# Transformer HuggingFace

<div class="alert alert-info">

This tutorial is available as an IPython notebook at [Malaya/example/transformer-huggingface](https://github.com/huseinzol05/Malaya/tree/master/example/transformer-huggingface).
    
</div>

Below are the list of dataset we pretrained,

Standard Bahasa dataset, 

1. [Malay-dataset/dumping](https://github.com/huseinzol05/Malay-Dataset/tree/master/dumping).
2. [Malay-dataset/pure-text](https://github.com/huseinzol05/Malay-Dataset/tree/master/pure-text).

Bahasa social media,

1. [Malay-dataset/dumping/instagram](https://github.com/huseinzol05/Malay-Dataset/tree/master/dumping/instagram).
2. [Malay-dataset/dumping/twitter](https://github.com/huseinzol05/Malay-Dataset/tree/master/dumping/twitter).

Singlish / Manglish,

1. [Malay-dataset/dumping/singlish](https://github.com/huseinzol05/Malay-Dataset/tree/master/dumping/singlish-text).
2. [Malay-dataset/dumping/singapore-news](https://github.com/huseinzol05/Malay-Dataset/tree/master/dumping/singapore-news).
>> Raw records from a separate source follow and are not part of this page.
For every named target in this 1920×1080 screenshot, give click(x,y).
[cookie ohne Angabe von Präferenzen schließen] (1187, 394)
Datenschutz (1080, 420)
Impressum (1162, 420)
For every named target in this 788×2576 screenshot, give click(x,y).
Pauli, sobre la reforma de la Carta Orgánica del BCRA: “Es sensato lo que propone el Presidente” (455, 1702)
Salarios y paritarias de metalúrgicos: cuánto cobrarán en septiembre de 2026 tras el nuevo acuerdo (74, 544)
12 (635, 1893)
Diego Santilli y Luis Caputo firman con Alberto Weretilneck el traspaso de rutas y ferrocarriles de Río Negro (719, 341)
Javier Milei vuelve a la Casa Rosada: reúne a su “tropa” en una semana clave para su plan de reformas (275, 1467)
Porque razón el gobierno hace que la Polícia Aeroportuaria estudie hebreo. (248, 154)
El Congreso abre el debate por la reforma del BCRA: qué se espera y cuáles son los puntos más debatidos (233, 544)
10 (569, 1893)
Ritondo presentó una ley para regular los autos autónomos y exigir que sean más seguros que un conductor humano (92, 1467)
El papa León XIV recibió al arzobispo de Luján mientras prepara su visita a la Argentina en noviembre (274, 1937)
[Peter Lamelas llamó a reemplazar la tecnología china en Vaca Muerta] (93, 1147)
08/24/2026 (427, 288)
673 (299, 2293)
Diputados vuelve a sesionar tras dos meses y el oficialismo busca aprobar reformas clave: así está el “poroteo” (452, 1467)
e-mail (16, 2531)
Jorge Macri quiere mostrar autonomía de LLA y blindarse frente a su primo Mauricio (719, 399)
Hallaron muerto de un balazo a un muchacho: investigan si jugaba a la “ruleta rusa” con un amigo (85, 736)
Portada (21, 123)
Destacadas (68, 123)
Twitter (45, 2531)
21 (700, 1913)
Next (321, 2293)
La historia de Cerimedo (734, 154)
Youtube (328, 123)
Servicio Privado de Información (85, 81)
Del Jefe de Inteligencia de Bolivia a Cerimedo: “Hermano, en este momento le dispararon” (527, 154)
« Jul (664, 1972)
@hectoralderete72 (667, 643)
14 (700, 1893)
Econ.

**This interface not able us to use it to do custom training**.

If you want to download pretrained model for Transformer-Bahasa and use it for custom transfer-learning, you can download it here, https://github.com/huseinzol05/Malaya/tree/master/pretrained-model/, some notebooks to help you get started.

In [1]:
import os

os.environ['CUDA_VISIBLE_DEVICES'] = ''

In [2]:
%%time
import malaya

CPU times: user 3.1 s, sys: 3.46 s, total: 6.56 s
Wall time: 2.28 s


### list Transformer HuggingFace available

In [3]:
malaya.transformer.available_huggingface()

Unnamed: 0,Size (MB)
mesolitica/roberta-base-bahasa-cased,443.0
mesolitica/roberta-tiny-bahasa-cased,66.1
mesolitica/bert-base-standard-bahasa-cased,443.0
mesolitica/bert-tiny-standard-bahasa-cased,66.1
mesolitica/roberta-base-standard-bahasa-cased,443.0
mesolitica/roberta-tiny-standard-bahasa-cased,66.1
mesolitica/electra-base-generator-bahasa-cased,140.0
mesolitica/electra-small-generator-bahasa-cased,19.3
mesolitica/finetune-mnli-t5-super-tiny-standard-bahasa-cased,50.7
mesolitica/finetune-mnli-t5-tiny-standard-bahasa-cased,139.0


In [4]:
strings = ['Kerajaan galakkan rakyat naik public transport tapi parking kat lrt ada 15. Reserved utk staff rapid je dah berpuluh. Park kereta tepi jalan kang kene saman dgn majlis perbandaran. Kereta pulak senang kene curi. Cctv pun tak ada. Naik grab dah 5-10 ringgit tiap hari. Gampang juga',
           'Alaa Tun lek ahhh npe muka masam cmni kn agong kata usaha kerajaan terdahulu sejak selepas merdeka',
           "Orang ramai cakap nurse kerajaan garang. So i tell u this. Most of our local ppl will treat us as hamba abdi and they don't respect us as a nurse"]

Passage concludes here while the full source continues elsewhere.